- Regulation of eukaryotic transcription
- Role of Cdk9, Cdk12 and Cdk13 in regulation of gene expression
- Role of transcription cycle-related Cdks in maintenance of genome stability
- Transcription cycle-related Cdks in human disease
- Role of Cdks in phosphorylation of the C-terminal domain of RNA polymerase II and in the regulation of gene expression
- Control of DNA damage response and genome stability via regulation of expression of DNA damage response genes
Content of research
RNA polymerase II (RNAPII) directs transcription of protein coding genes and this process consists of several stages including preinitiation complex formation, productive elongation and termination. This transcription cycle is tightly linked to co-transcriptional maturation of nascent transcripts including pre-mRNA splicing and polyadenylation. RNAPII contains an unstructured C-terminal domain (CTD) with repeats of evolutionarily conserved heptapeptide YSPTSPS, where individual serines get phosphorylated. Several cyclin-dependent kinases (Cdks) regulate the phosphorylation status of the CTD and subsequent binding of transcription and pre-mRNA processing factors.

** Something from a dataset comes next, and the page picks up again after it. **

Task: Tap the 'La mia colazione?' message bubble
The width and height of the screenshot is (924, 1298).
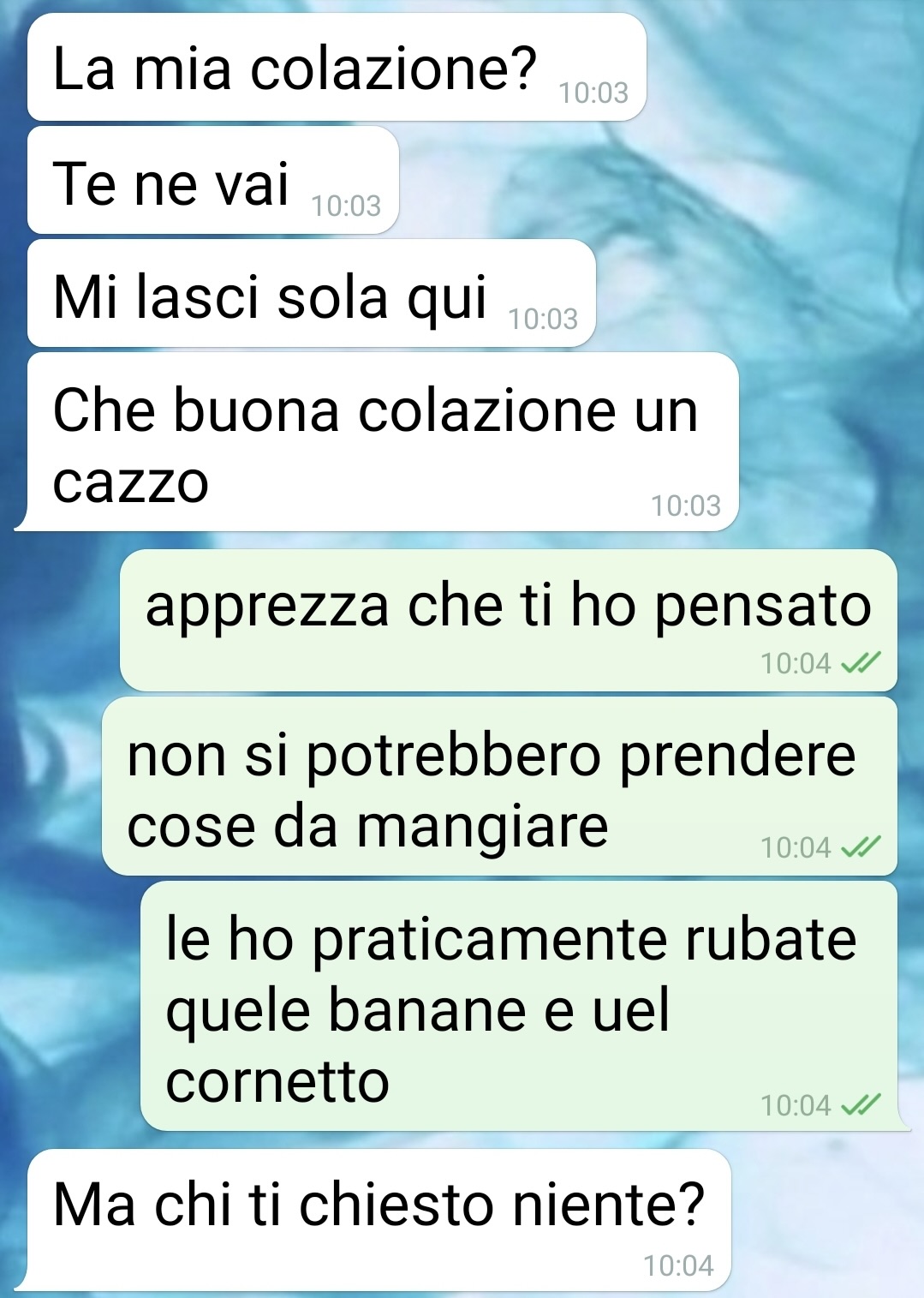Action: [x=337, y=67]
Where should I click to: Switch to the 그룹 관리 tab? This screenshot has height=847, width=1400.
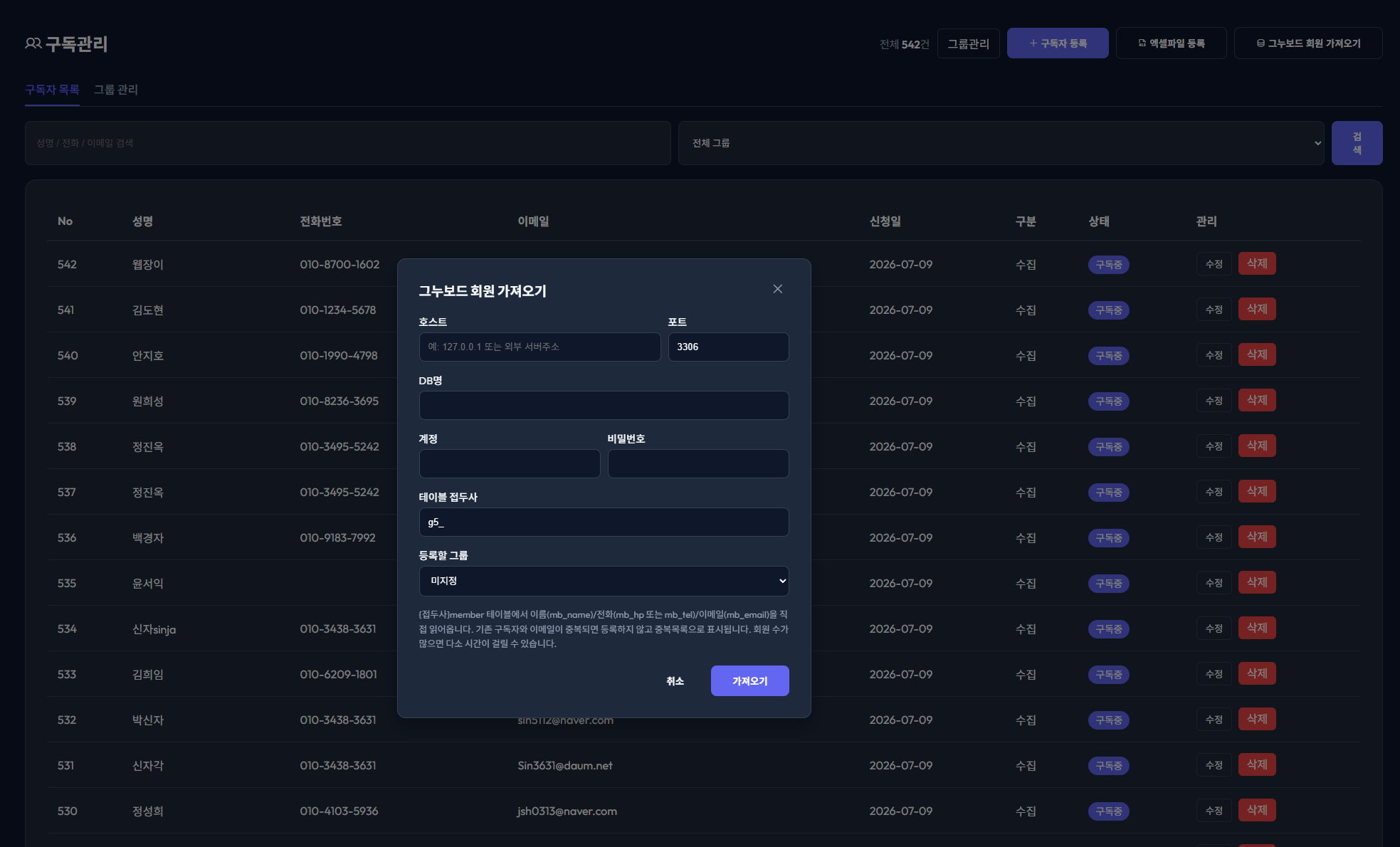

Thus, the patterns of phosphorylation of the CTD direct actions of RNAPII during transcriptional cycle and co-transcriptional processing of nascent transcripts. Moreover, CTD was also functionally linked to DNA damage response and maintenance of genome stability via regulation of transcription, mRNA processing and recombination. Thus, CTD and its posttranslational modifications, associated proteins and modifying enzymes are emerging as new players in cellular response to DNA damage. Our recent work led to the identification of the Cyclin K/Cdk12 complex that phosphorylates serine 2 in the CTD of RNAPII and directs expression of several crucial DNA damage response genes including BRCA1, ATR or FANCI. In my lab we apply a combination of biochemical, proteomics and genome-wide techniques to determine the molecular mechanism that regulates the expression of Cdk12-dependent genes with a focus on DNA damage response genes. The ultimate goal of our research is to uncover how the CycK/Cdk12 complex and the CTD of RNAPII contribute to the maintenance of genome stability, and how disruption of their functions lead to the onset of a malignant state.